Thursday, February 26, 2015

Getting to the crux of welfare dependence


Quick cut and paste of, for me anyway, quite exciting analysis.


New Insights

Age of Entry and Intergenerational Benefit Receipt
·         75% of the liability is attributable to clients that first entered benefits under the age of 20. A key finding of this valuation is the extent to which early entry is co-related with intergenerational benefit receipt.
·         For Youth benefit clients as at 30 June 2014:
§  88% (9 in 10) were from beneficiary families, the majority of whom received a main benefit for most of their teen years. 
§  51% were in beneficiary families for 80% or more of their teen years.

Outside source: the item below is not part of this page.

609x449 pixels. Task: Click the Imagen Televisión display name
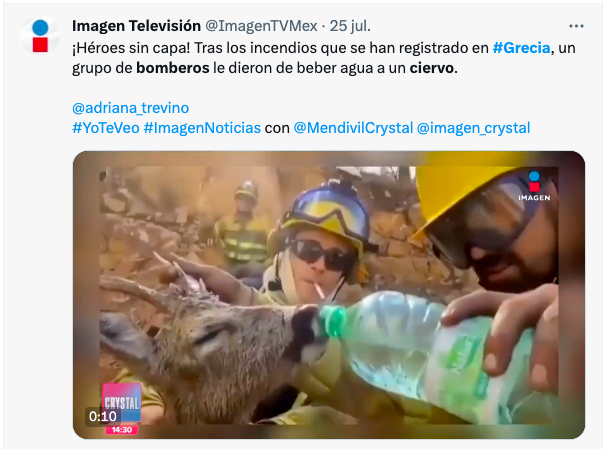(x=136, y=26)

·         The correlation is striking enough to believe that early entry may be a proxy for intergenerational benefit receipt (with the notable exception of teen-aged SLP entrants).
·         The evaluation looked specifically at the share of beneficiaries up to age 25 that can be matched to a record of parental benefit receipt - a “benefit match”. We also looked at the extent of their family’s exposure to benefits, during each matched beneficiary’s teenage years (13-18).
·         These figures show that inter-generational correlations are very strong – most young clients in the benefit system had some exposure to the benefit system through a parent or guardian.
·         Nearly three quarters (74%) of all beneficiaries up to age 25 had a parent on benefit while they were a child, and just over a third (35%) had a parent on benefit throughout their teenage years.
·         The greater the family benefit history the longer the client tended to stay on a benefit, particularly for the Jobseeker benefit.
·         For instance, a client whose parent was intensively in the system during ages 13-18 was then 48% more likely to remain on JS-WR after a year compared to those clients matched to a non-beneficiary parent. Their exits were also less sustainable; on leaving the system, they were 11% more likely to be back on benefits within two years.

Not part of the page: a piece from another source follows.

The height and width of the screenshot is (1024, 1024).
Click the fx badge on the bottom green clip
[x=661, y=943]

To summarise, three quarters of the forward cost of welfare rests with those who go on welfare under twenty. The inter-generational  "notable exception" of supported living payment beneficiaries (SLP) is due to intellectual and other disability affecting young people transitioning into adulthood .

This emphatically highlights the last Labour government's folly of concentrating all their efforts on the unemployment benefit (albeit successfully reducing numbers).

2 comments:

Anonymous said...

Stop welfare.

Stop welfare dependence

Otherwise, the government - that is the few nett taxpayers - just get precisely what they pay for.

Ursula said...

The last paragraph reference to Labour's drop in unemployment numbers is a reminder that Labour created a huge increase in the number of people employed in Public Service jobs.